TASK DIRECTIONS.
When you reach the line that contains "Where should I click to: Reply" in the data below, start reproducing lines exactly, and stop after the line that contains "Click the 档案号 input field".

*** SUPPLIED INFORMATION Section Begins ***

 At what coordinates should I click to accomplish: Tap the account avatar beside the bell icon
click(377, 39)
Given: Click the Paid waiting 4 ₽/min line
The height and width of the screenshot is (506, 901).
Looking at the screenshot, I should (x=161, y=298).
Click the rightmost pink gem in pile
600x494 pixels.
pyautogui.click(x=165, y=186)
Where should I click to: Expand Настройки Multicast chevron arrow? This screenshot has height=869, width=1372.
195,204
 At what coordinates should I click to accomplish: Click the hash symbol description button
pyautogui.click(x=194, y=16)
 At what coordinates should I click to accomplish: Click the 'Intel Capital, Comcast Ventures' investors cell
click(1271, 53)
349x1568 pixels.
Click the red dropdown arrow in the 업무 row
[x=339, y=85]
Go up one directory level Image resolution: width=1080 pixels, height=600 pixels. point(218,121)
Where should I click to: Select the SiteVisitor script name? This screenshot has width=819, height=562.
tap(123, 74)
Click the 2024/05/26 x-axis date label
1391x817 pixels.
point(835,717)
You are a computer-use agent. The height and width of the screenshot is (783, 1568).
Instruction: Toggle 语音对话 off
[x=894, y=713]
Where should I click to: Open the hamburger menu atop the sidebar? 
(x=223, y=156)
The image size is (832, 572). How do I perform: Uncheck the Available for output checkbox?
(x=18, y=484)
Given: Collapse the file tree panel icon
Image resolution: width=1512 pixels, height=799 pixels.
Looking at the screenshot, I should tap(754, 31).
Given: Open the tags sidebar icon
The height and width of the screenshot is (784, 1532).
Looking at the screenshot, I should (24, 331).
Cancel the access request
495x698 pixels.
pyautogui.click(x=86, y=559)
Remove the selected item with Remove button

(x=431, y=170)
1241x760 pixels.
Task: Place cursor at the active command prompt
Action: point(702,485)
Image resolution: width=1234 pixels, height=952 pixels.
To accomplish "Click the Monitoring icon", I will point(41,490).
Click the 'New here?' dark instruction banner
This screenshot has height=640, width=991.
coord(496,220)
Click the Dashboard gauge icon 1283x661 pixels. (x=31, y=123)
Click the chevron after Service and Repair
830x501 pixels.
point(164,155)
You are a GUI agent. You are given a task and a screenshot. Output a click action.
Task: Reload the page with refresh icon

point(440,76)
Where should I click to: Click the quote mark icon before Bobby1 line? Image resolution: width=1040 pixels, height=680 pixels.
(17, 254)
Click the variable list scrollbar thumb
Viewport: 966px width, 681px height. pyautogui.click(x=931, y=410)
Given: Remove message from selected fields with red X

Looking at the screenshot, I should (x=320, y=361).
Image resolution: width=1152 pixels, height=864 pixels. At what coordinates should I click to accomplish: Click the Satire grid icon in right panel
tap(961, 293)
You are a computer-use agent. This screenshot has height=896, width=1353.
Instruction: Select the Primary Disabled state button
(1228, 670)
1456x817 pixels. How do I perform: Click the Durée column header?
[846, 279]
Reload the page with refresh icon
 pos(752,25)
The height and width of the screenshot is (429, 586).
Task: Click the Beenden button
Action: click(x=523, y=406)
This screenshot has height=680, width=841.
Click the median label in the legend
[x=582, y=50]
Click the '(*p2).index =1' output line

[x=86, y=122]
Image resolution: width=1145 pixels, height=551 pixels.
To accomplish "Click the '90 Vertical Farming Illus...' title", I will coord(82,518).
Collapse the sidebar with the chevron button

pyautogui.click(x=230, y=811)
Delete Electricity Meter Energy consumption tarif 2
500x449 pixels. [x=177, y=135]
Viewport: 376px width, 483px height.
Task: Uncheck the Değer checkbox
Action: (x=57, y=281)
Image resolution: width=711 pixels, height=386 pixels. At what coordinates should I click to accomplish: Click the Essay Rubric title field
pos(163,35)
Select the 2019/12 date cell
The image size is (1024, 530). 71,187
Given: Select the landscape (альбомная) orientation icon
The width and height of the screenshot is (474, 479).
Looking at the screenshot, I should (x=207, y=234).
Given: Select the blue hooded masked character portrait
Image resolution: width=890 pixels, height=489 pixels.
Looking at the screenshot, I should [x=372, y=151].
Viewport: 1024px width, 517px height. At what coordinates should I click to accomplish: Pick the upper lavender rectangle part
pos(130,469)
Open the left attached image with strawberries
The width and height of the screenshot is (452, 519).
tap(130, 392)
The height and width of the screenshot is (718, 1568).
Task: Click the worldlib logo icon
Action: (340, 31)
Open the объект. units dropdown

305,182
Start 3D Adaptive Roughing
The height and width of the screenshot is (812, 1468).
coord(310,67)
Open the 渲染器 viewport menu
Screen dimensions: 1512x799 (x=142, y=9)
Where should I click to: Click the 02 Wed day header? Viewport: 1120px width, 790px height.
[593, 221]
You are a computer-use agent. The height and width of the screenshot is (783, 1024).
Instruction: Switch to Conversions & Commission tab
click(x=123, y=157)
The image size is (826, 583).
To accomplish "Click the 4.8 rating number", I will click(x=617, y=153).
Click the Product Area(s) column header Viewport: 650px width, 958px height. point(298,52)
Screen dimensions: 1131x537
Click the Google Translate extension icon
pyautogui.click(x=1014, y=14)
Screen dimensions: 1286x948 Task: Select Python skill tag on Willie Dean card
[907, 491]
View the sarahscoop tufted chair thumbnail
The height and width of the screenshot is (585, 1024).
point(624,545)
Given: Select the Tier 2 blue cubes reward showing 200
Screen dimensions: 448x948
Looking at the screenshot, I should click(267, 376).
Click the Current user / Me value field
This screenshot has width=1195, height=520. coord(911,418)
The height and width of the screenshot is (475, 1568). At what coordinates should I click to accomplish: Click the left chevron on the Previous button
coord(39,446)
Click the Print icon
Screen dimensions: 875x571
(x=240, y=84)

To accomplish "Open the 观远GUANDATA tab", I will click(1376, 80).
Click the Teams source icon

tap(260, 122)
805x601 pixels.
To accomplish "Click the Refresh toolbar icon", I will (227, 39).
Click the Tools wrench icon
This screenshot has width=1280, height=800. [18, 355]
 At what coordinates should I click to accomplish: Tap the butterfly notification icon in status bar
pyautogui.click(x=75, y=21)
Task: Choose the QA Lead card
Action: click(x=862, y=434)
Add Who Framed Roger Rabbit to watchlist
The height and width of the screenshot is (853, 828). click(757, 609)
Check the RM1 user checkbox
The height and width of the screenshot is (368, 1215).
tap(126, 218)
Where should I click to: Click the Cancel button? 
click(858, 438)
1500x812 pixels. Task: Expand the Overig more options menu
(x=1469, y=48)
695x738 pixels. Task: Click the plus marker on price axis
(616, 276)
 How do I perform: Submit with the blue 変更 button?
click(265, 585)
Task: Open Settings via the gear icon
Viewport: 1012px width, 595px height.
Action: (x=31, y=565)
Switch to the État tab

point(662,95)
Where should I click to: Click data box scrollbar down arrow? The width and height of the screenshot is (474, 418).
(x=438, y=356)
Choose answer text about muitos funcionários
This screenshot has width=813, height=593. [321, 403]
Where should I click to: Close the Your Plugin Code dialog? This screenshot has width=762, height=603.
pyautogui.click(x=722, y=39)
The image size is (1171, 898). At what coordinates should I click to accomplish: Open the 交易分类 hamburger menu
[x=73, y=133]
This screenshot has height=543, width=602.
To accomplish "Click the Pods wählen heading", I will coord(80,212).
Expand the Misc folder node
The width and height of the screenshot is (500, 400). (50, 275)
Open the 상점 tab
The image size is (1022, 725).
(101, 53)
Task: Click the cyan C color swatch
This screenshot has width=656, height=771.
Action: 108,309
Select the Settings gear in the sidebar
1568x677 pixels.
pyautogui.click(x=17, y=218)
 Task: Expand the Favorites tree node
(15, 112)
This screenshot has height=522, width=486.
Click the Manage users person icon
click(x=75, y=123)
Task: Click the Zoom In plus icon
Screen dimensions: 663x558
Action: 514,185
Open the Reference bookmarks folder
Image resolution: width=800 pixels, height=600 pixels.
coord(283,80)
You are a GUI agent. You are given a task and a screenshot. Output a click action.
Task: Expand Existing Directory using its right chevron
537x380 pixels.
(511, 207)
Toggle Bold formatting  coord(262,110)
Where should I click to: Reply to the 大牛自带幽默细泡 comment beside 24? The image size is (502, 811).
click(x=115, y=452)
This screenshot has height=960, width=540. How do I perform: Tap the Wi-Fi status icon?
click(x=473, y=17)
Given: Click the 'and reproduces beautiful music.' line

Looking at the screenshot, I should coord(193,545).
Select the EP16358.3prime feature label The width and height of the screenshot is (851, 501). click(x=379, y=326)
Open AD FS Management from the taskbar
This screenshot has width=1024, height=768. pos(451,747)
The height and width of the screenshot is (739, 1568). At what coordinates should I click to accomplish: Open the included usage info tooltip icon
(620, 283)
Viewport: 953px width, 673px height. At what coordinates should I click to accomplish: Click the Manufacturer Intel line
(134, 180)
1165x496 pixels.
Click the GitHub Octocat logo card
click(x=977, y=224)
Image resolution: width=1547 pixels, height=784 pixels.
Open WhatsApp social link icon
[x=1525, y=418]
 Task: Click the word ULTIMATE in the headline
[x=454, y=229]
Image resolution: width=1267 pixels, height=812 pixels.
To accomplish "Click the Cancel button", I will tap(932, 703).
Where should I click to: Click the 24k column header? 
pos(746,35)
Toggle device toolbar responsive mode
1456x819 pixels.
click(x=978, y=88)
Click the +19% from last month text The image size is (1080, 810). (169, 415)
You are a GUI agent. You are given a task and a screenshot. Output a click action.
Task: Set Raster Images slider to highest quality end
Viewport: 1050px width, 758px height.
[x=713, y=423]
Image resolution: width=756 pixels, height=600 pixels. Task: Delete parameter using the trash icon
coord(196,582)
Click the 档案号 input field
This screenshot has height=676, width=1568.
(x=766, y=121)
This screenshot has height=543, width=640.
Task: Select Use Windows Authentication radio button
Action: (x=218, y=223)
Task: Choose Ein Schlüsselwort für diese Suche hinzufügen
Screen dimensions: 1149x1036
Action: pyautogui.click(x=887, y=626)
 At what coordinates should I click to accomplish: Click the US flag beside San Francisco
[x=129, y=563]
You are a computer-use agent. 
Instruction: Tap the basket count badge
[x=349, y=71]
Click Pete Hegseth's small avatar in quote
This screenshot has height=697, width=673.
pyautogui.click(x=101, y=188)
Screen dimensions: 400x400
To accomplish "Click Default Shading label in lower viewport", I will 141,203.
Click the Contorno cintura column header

*** SUPPLIED INFORMATION Section Ends ***

ANSWER FOR THE TASK.
Where should I click to: Reply to the 大牛自带幽默细泡 comment beside 24? The image size is (502, 811).
click(x=115, y=452)
This screenshot has height=960, width=540. How do I perform: Tap the Wi-Fi status icon?
click(x=473, y=17)
Given: Click the 'and reproduces beautiful music.' line

Looking at the screenshot, I should coord(193,545).
Select the EP16358.3prime feature label The width and height of the screenshot is (851, 501). click(x=379, y=326)
Open AD FS Management from the taskbar
This screenshot has width=1024, height=768. pos(451,747)
The height and width of the screenshot is (739, 1568). At what coordinates should I click to accomplish: Open the included usage info tooltip icon
(620, 283)
Viewport: 953px width, 673px height. At what coordinates should I click to accomplish: Click the Manufacturer Intel line
(134, 180)
1165x496 pixels.
Click the GitHub Octocat logo card
click(x=977, y=224)
Image resolution: width=1547 pixels, height=784 pixels.
Open WhatsApp social link icon
[x=1525, y=418]
 Task: Click the word ULTIMATE in the headline
[x=454, y=229]
Image resolution: width=1267 pixels, height=812 pixels.
To accomplish "Click the Cancel button", I will tap(932, 703).
Where should I click to: Click the 24k column header? 
pos(746,35)
Toggle device toolbar responsive mode
1456x819 pixels.
click(x=978, y=88)
Click the +19% from last month text The image size is (1080, 810). (169, 415)
You are a GUI agent. You are given a task and a screenshot. Output a click action.
Task: Set Raster Images slider to highest quality end
Viewport: 1050px width, 758px height.
[x=713, y=423]
Image resolution: width=756 pixels, height=600 pixels. Task: Delete parameter using the trash icon
coord(196,582)
Click the 档案号 input field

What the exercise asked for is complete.